La Jornada – Mercoledì 19 ottobre 2011
HERMANN BELLINGHAUSEN
Alberto Patishtán Gómez, portavoce della Voz del Amate e tutti i detenuti in sciopero della fame e digiuno nelle tre prigioni del Chiapas, via telefono oggi dal carcere di San Cristóbal de Las Casas, sottolinea che la protesta delle organizzazioni L’Altra Campagna, Voces Inocentes, Solidarios con la Voz del Amate e la comunità di Mitzitón “sono da 20 giorni in sciopero della fame senza alcuna risposta da parte del governo”.
Segnala che i detenuti, in particolare quelli che non assumono cibo dal 29 settembre scorso, accusano orami già forti nausee e debolezza, e che le autorità della prigione hanno ristretto le visite e l’ingresso di personale medico.
Rispetto al suo caso in particolare, il professor Patishtán ricorda “l’impegno (di concedere la sua libertà) preso dal governatore Juan Sabines Guerrero più di un anno fa nell’ospedale in cui era ricoverato; che non rimanga solo a parole, ma si concretizzi nei fatti”.

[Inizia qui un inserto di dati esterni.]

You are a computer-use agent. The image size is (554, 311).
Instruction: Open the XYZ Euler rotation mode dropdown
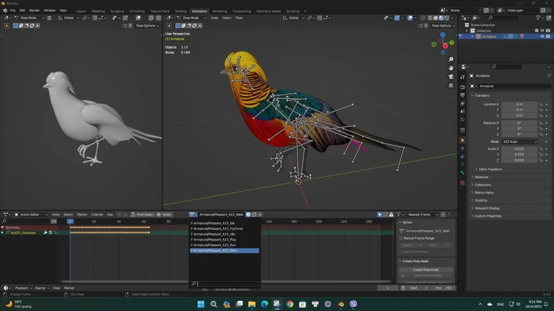tap(520, 141)
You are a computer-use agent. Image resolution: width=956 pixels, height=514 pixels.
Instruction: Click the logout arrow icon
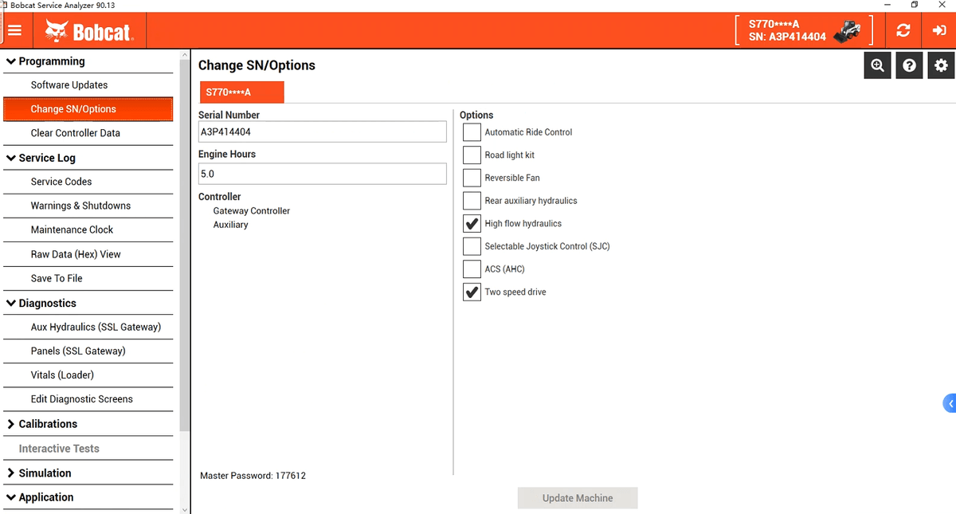click(938, 30)
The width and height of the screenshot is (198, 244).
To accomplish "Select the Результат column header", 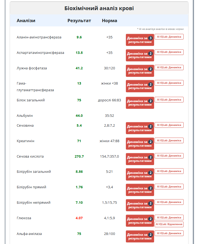I will [x=79, y=21].
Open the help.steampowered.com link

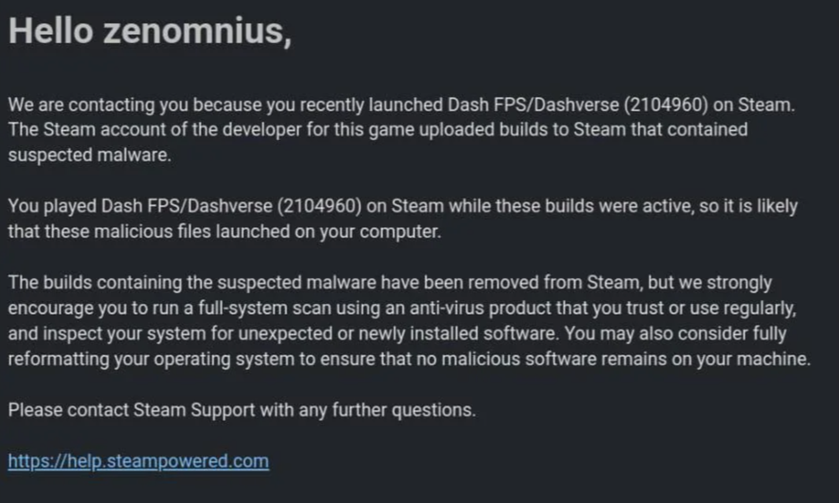(138, 462)
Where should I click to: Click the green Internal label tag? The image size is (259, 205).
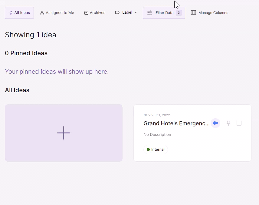point(156,150)
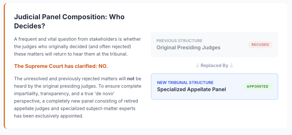292x135 pixels.
Task: Click the 'Replaced By' label
Action: (215, 66)
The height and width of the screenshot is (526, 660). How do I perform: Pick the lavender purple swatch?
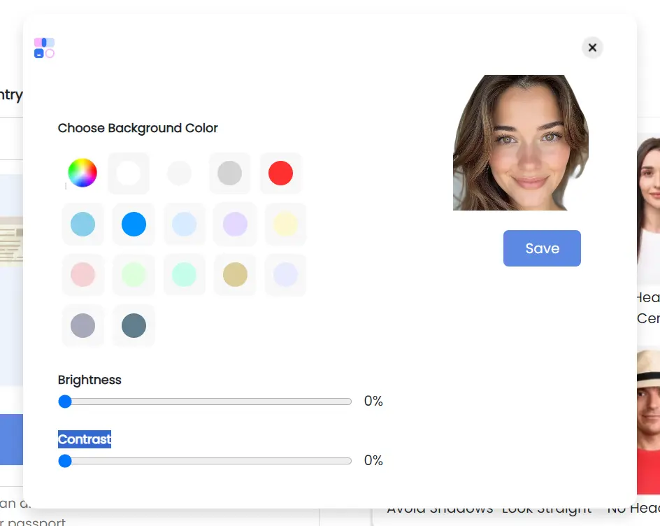[235, 224]
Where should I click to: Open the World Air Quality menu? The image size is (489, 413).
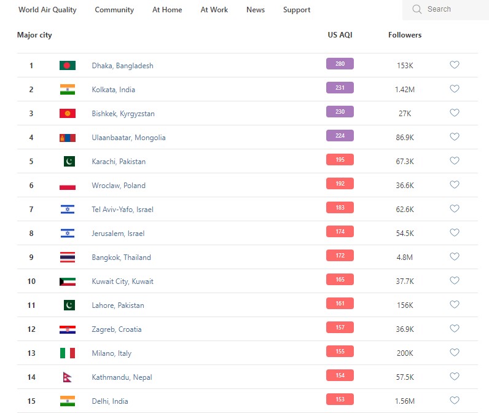47,10
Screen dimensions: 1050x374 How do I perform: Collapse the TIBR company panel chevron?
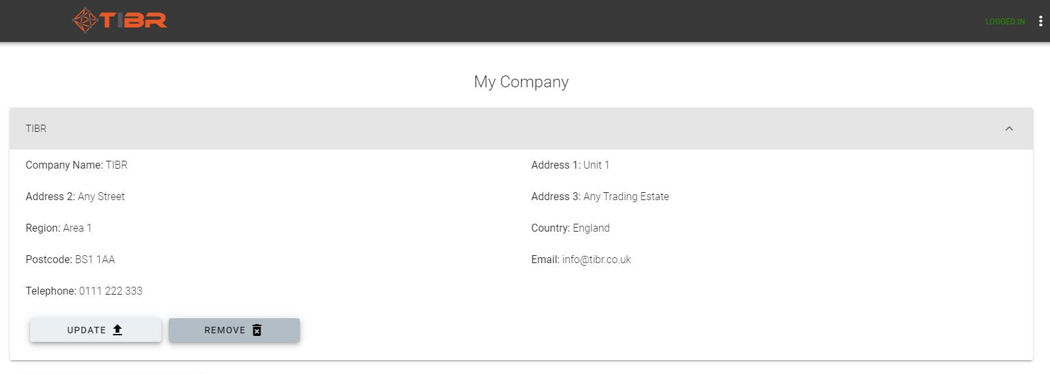[1009, 129]
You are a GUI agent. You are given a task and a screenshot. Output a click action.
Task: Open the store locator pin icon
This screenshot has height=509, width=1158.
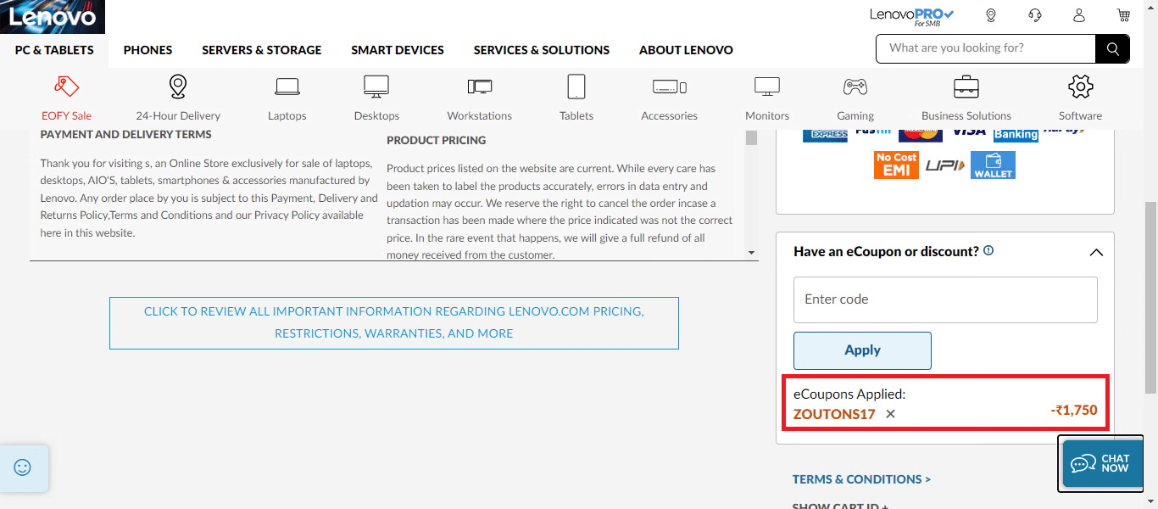(990, 14)
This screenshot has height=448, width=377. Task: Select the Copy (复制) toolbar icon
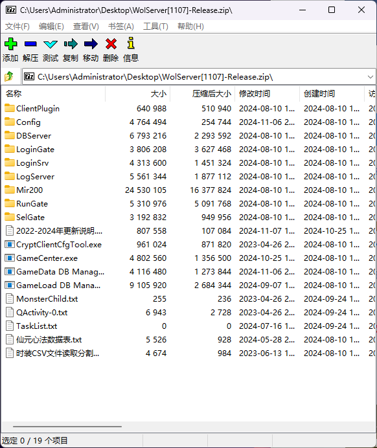tap(71, 44)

Dopo la liberazione – nel fine settimana – di Manuel Heredia e Juan Jiménez, della comunità di Mitzitón, nella sezione maschile del Carcere N. 5 restano sei indigeni in sciopero della fame, ed altri due a digiuno per 12 ore al giorno. A loro si uniscono Rosa Díaz López – nella sezione femminile -, Juan Collazo, nel Carcere N. 6 di Motozintla, ed Enrique Gómez Hernández, nel Carcere N. 14 di El Amate.
Rispetto alla liberazione di due membri dell’ejido di Mitzitón, le autorità della comunità hanno chiarito – per telefono – che non hanno inviato nessun ringraziamento al governatore né hanno negoziato col governo. I contadini tzotziles liberati sono rimasti in carcere ingiustamente per quasi 10 anni.
Il portavoce di Mitzitón ha ricordato che si è trattato di una lunga lotta; nel gennaio scorso la comunità aveva realizzato un presidio di fronte alla prigione per chiedere la liberazione dei suoi compagni. “C’è stata anche l’azione dei compagni nazionali ed internazionali” (con riferimento alla solidarietà ricevuta). Resta in prigione Artemio Díaz Heredia.
Domenica scorsa, a 17 giorni di protesta, un gruppo dell’Altra Campagna, compreso personale medico, ha visitato la prigione di San Cristóbal. Sui carcerati in sciopero della fame riferiscono che Rosario Díaz Méndez, Pedro López Jiménez, José Díaz López, Alfredo López Jiménez, Alejandro Díaz Santis e Juan Díaz López sono “esposti alle intemperie ed al freddo ed alla pioggia, fuori dalle celle, in presidio sotto una tettoria di lamiera e teli di plastica”. Accusano mal di testa, petto e stomaco, nausea, riduzione di peso, diarrea, stanchezza, segni di disidratazione, crampi alle gambe e pressione sanguigna bassa. Secondo il rapporto, i segni ed i sintomi osservati indicano “conseguenze fisiche dovute al digiuno; i detenuti sono in una fase in cui il digiuno inizia ormai a produrre effetti sulla salute fisica”.
Nella sezione femminile è a digiuno per 12 ore al giorno Rosa López Díaz che accusa dolori al petto e dolore permanente per ernia ombelicale da vari mesi. “Nell’ultima settimana Tomás Trejo Liévano, che si è presentato come psicologo del Carcere, è stato da le per convincerla a ‘parlare’, nonostante il rifiuto di Rosa”, alla quale sono state esercitate pressioni affinché abbandoni la protesta.
Impossibilitati allo sciopero della fame per motivi di salute, sono a digiuno anche Andrés Núñez Hernández e Patishtán Gómez; nel Carcere N. 14, Enrique Gómez Hernández, nel Carcere N. 6, a Motozintla, Juan Collazo Jiménez, che è “stabile, ma molto preoccupato per la madre che si trova al presidio dei familiari dei detenuti nella piazza di San Cristóbal” dall’8 ottobre.